● EXERCISE REQUIREMENTS:
All records that follow are to be output exactly.

---------- GIVEN RECORDS

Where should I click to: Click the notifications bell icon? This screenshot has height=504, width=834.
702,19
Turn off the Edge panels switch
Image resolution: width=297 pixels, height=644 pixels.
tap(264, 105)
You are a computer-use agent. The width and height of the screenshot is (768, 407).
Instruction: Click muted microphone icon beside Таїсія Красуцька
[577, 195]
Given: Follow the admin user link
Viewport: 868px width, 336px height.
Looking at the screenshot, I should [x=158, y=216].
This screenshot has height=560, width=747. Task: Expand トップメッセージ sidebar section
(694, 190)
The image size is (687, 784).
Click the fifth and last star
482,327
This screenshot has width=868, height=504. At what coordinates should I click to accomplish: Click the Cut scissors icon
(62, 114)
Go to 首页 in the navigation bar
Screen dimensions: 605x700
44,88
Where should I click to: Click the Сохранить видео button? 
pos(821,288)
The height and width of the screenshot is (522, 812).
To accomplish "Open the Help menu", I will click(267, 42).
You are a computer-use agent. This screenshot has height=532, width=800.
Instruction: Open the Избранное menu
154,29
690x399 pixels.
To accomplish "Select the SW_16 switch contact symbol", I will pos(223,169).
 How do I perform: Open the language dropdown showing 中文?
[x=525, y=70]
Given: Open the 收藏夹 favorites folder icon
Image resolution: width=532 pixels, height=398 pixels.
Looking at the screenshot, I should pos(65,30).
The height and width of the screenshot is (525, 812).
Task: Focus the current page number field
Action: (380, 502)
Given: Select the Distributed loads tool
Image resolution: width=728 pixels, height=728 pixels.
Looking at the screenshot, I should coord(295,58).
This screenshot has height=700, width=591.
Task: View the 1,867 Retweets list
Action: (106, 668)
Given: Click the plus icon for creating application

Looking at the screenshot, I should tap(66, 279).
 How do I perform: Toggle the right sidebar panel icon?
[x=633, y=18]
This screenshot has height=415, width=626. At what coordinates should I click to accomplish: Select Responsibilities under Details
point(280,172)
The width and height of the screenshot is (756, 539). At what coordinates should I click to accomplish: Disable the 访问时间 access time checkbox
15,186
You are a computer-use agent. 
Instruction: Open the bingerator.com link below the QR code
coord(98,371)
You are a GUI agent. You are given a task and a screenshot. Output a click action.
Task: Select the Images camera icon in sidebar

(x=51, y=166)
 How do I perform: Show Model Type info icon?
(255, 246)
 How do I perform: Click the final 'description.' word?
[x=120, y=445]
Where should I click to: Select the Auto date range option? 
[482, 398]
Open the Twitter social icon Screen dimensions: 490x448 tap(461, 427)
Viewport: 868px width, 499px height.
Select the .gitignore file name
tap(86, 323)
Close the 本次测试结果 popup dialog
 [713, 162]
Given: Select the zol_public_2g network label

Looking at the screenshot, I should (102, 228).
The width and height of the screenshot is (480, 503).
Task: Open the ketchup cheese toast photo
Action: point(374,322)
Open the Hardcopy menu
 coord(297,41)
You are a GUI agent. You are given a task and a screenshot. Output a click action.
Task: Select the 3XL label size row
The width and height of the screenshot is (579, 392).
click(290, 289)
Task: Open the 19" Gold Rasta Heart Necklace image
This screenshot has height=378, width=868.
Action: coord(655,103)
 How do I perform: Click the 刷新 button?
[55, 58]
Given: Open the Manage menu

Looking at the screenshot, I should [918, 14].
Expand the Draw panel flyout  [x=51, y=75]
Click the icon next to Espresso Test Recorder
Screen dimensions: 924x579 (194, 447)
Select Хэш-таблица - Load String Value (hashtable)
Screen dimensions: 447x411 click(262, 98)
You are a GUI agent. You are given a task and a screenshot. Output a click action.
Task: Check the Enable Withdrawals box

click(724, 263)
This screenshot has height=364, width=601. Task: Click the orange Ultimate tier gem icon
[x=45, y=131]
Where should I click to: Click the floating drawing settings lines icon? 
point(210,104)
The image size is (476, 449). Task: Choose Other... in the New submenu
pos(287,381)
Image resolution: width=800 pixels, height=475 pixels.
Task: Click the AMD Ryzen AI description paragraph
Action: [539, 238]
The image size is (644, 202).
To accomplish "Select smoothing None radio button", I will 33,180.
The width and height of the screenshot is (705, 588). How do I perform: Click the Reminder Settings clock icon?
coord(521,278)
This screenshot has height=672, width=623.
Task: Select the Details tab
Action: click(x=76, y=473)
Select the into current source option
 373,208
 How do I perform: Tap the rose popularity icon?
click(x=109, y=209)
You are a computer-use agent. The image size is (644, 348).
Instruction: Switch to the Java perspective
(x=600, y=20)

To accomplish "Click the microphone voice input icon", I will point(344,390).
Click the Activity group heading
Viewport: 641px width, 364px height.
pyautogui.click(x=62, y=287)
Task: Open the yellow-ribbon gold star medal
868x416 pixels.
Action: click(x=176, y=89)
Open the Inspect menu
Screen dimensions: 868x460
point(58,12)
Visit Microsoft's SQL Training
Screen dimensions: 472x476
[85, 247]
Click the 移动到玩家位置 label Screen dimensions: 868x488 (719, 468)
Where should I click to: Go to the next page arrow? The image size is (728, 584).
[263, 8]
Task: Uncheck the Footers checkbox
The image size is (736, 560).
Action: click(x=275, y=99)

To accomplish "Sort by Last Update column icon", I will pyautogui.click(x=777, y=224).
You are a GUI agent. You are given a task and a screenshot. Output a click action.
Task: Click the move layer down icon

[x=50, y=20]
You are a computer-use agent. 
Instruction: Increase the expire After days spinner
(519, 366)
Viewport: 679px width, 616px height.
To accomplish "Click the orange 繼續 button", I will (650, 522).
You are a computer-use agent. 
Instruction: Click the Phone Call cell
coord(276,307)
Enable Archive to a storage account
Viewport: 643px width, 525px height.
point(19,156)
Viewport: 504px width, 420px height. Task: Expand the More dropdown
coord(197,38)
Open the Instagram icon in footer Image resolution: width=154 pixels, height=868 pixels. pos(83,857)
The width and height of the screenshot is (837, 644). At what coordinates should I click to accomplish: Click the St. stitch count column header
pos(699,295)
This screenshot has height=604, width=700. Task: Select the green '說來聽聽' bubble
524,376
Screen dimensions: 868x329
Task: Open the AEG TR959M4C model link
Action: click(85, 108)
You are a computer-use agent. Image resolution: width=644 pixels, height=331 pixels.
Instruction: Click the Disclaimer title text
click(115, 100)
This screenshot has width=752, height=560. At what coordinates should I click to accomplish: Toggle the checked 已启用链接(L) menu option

--------------------

● WRITTEN SOLUTION:
Where should I click to: Click the notifications bell icon? This screenshot has height=504, width=834.
702,19
Turn off the Edge panels switch
Image resolution: width=297 pixels, height=644 pixels.
tap(264, 105)
You are a computer-use agent. The width and height of the screenshot is (768, 407).
Instruction: Click muted microphone icon beside Таїсія Красуцька
[577, 195]
Given: Follow the admin user link
Viewport: 868px width, 336px height.
Looking at the screenshot, I should [x=158, y=216].
This screenshot has height=560, width=747. Task: Expand トップメッセージ sidebar section
(694, 190)
The image size is (687, 784).
Click the fifth and last star
482,327
This screenshot has width=868, height=504. At what coordinates should I click to accomplish: Click the Cut scissors icon
(62, 114)
Go to 首页 in the navigation bar
Screen dimensions: 605x700
44,88
Where should I click to: Click the Сохранить видео button? 
pos(821,288)
The height and width of the screenshot is (522, 812).
To accomplish "Open the Help menu", I will click(267, 42).
You are a computer-use agent. This screenshot has height=532, width=800.
Instruction: Open the Избранное menu
154,29
690x399 pixels.
To accomplish "Select the SW_16 switch contact symbol", I will pos(223,169).
 How do I perform: Open the language dropdown showing 中文?
[x=525, y=70]
Given: Open the 收藏夹 favorites folder icon
Image resolution: width=532 pixels, height=398 pixels.
Looking at the screenshot, I should pos(65,30).
The height and width of the screenshot is (525, 812).
Task: Focus the current page number field
Action: (380, 502)
Given: Select the Distributed loads tool
Image resolution: width=728 pixels, height=728 pixels.
Looking at the screenshot, I should coord(295,58).
This screenshot has height=700, width=591.
Task: View the 1,867 Retweets list
Action: (106, 668)
Given: Click the plus icon for creating application

Looking at the screenshot, I should tap(66, 279).
 How do I perform: Toggle the right sidebar panel icon?
[x=633, y=18]
This screenshot has height=415, width=626. At what coordinates should I click to accomplish: Select Responsibilities under Details
point(280,172)
The width and height of the screenshot is (756, 539). At what coordinates should I click to accomplish: Disable the 访问时间 access time checkbox
15,186
You are a computer-use agent. 
Instruction: Open the bingerator.com link below the QR code
coord(98,371)
You are a GUI agent. You are given a task and a screenshot. Output a click action.
Task: Select the Images camera icon in sidebar

(x=51, y=166)
 How do I perform: Show Model Type info icon?
(255, 246)
 How do I perform: Click the final 'description.' word?
[x=120, y=445]
Where should I click to: Select the Auto date range option? 
[482, 398]
Open the Twitter social icon Screen dimensions: 490x448 tap(461, 427)
Viewport: 868px width, 499px height.
Select the .gitignore file name
tap(86, 323)
Close the 本次测试结果 popup dialog
 [713, 162]
Given: Select the zol_public_2g network label

Looking at the screenshot, I should (102, 228).
The width and height of the screenshot is (480, 503).
Task: Open the ketchup cheese toast photo
Action: point(374,322)
Open the Hardcopy menu
 coord(297,41)
You are a GUI agent. You are given a task and a screenshot. Output a click action.
Task: Select the 3XL label size row
The width and height of the screenshot is (579, 392).
click(290, 289)
Task: Open the 19" Gold Rasta Heart Necklace image
This screenshot has height=378, width=868.
Action: coord(655,103)
 How do I perform: Click the 刷新 button?
[55, 58]
Given: Open the Manage menu

Looking at the screenshot, I should [918, 14].
Expand the Draw panel flyout  [x=51, y=75]
Click the icon next to Espresso Test Recorder
Screen dimensions: 924x579 (194, 447)
Select Хэш-таблица - Load String Value (hashtable)
Screen dimensions: 447x411 click(262, 98)
You are a GUI agent. You are given a task and a screenshot. Output a click action.
Task: Check the Enable Withdrawals box

click(724, 263)
This screenshot has height=364, width=601. Task: Click the orange Ultimate tier gem icon
[x=45, y=131]
Where should I click to: Click the floating drawing settings lines icon? 
point(210,104)
The image size is (476, 449). Task: Choose Other... in the New submenu
pos(287,381)
Image resolution: width=800 pixels, height=475 pixels.
Task: Click the AMD Ryzen AI description paragraph
Action: [539, 238]
The image size is (644, 202).
To accomplish "Select smoothing None radio button", I will 33,180.
The width and height of the screenshot is (705, 588). How do I perform: Click the Reminder Settings clock icon?
coord(521,278)
This screenshot has height=672, width=623.
Task: Select the Details tab
Action: click(x=76, y=473)
Select the into current source option
 373,208
 How do I perform: Tap the rose popularity icon?
click(x=109, y=209)
You are a computer-use agent. The image size is (644, 348).
Instruction: Switch to the Java perspective
(x=600, y=20)

To accomplish "Click the microphone voice input icon", I will point(344,390).
Click the Activity group heading
Viewport: 641px width, 364px height.
pyautogui.click(x=62, y=287)
Task: Open the yellow-ribbon gold star medal
868x416 pixels.
Action: click(x=176, y=89)
Open the Inspect menu
Screen dimensions: 868x460
point(58,12)
Visit Microsoft's SQL Training
Screen dimensions: 472x476
[85, 247]
Click the 移动到玩家位置 label Screen dimensions: 868x488 (719, 468)
Where should I click to: Go to the next page arrow? The image size is (728, 584).
[263, 8]
Task: Uncheck the Footers checkbox
The image size is (736, 560).
Action: click(x=275, y=99)

To accomplish "Sort by Last Update column icon", I will pyautogui.click(x=777, y=224).
You are a GUI agent. You are given a task and a screenshot. Output a click action.
Task: Click the move layer down icon

[x=50, y=20]
You are a computer-use agent. 
Instruction: Increase the expire After days spinner
(519, 366)
Viewport: 679px width, 616px height.
To accomplish "Click the orange 繼續 button", I will (650, 522).
You are a computer-use agent. 
Instruction: Click the Phone Call cell
coord(276,307)
Enable Archive to a storage account
Viewport: 643px width, 525px height.
point(19,156)
Viewport: 504px width, 420px height. Task: Expand the More dropdown
coord(197,38)
Open the Instagram icon in footer Image resolution: width=154 pixels, height=868 pixels. pos(83,857)
The width and height of the screenshot is (837, 644). At what coordinates should I click to accomplish: Click the St. stitch count column header
pos(699,295)
This screenshot has height=604, width=700. Task: Select the green '說來聽聽' bubble
524,376
Screen dimensions: 868x329
Task: Open the AEG TR959M4C model link
Action: click(85, 108)
You are a computer-use agent. Image resolution: width=644 pixels, height=331 pixels.
Instruction: Click the Disclaimer title text
click(115, 100)
This screenshot has width=752, height=560. At what coordinates should I click to accomplish: Toggle the checked 已启用链接(L) menu option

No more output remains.